DATASET EXCERPTS
§ §
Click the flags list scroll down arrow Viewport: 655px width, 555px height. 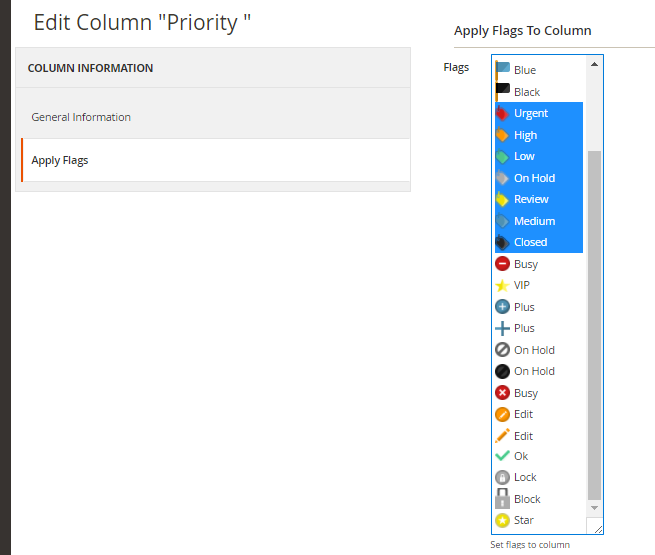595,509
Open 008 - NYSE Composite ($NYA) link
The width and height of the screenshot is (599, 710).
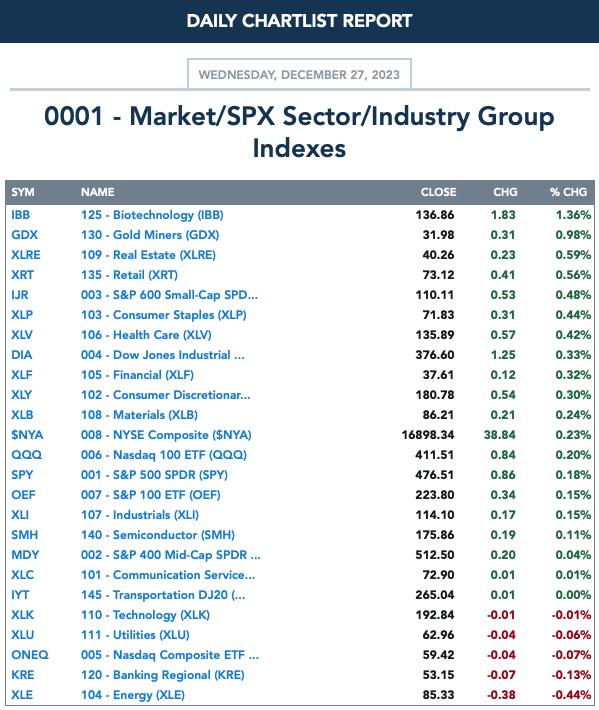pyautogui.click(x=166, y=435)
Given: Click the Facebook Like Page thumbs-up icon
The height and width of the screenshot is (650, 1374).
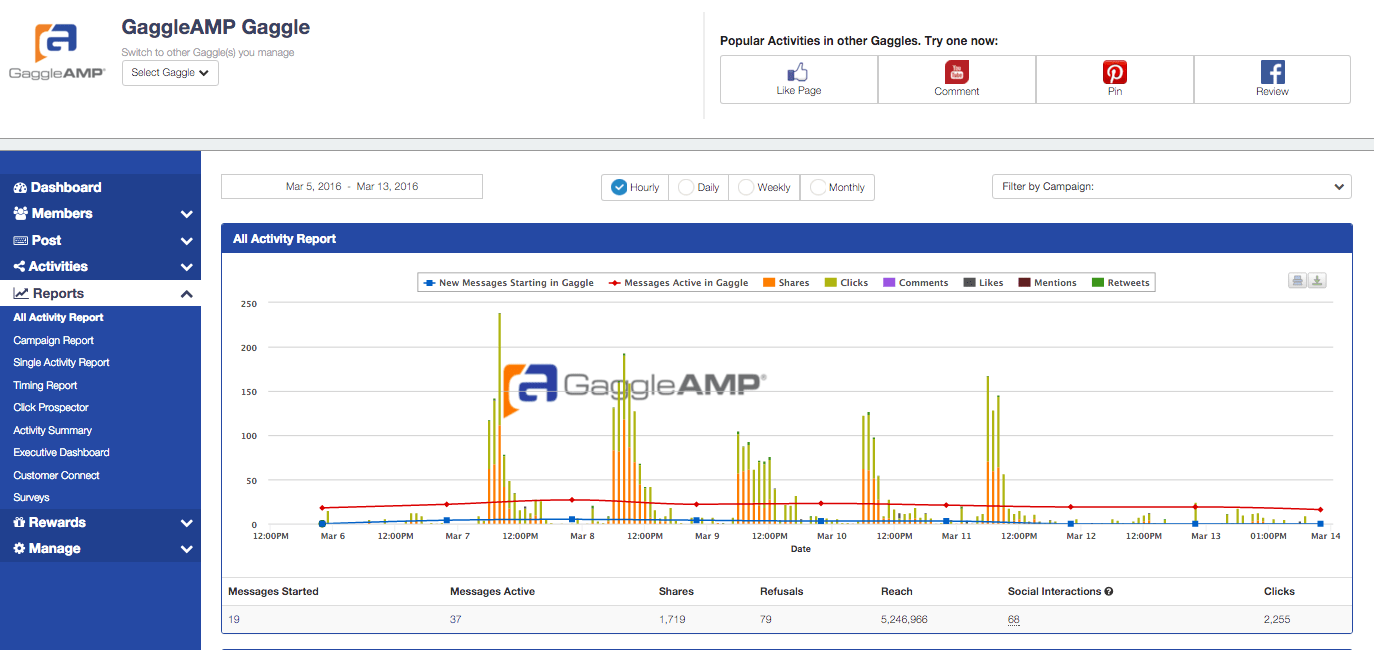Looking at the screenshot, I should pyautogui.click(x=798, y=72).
§ §
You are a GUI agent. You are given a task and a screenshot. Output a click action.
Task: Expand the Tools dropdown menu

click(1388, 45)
§ §
THE PROBLEM
Return the material from the line containing "Open 008 - NYSE Composite ($NYA) link" through the line containing "Given: Click the", exactly and in full, but without its pictures.

ANSWER BELOW
Open 008 - NYSE Composite ($NYA) link
The width and height of the screenshot is (599, 710).
pyautogui.click(x=166, y=435)
Given: Click the Facebook Like Page thumbs-up icon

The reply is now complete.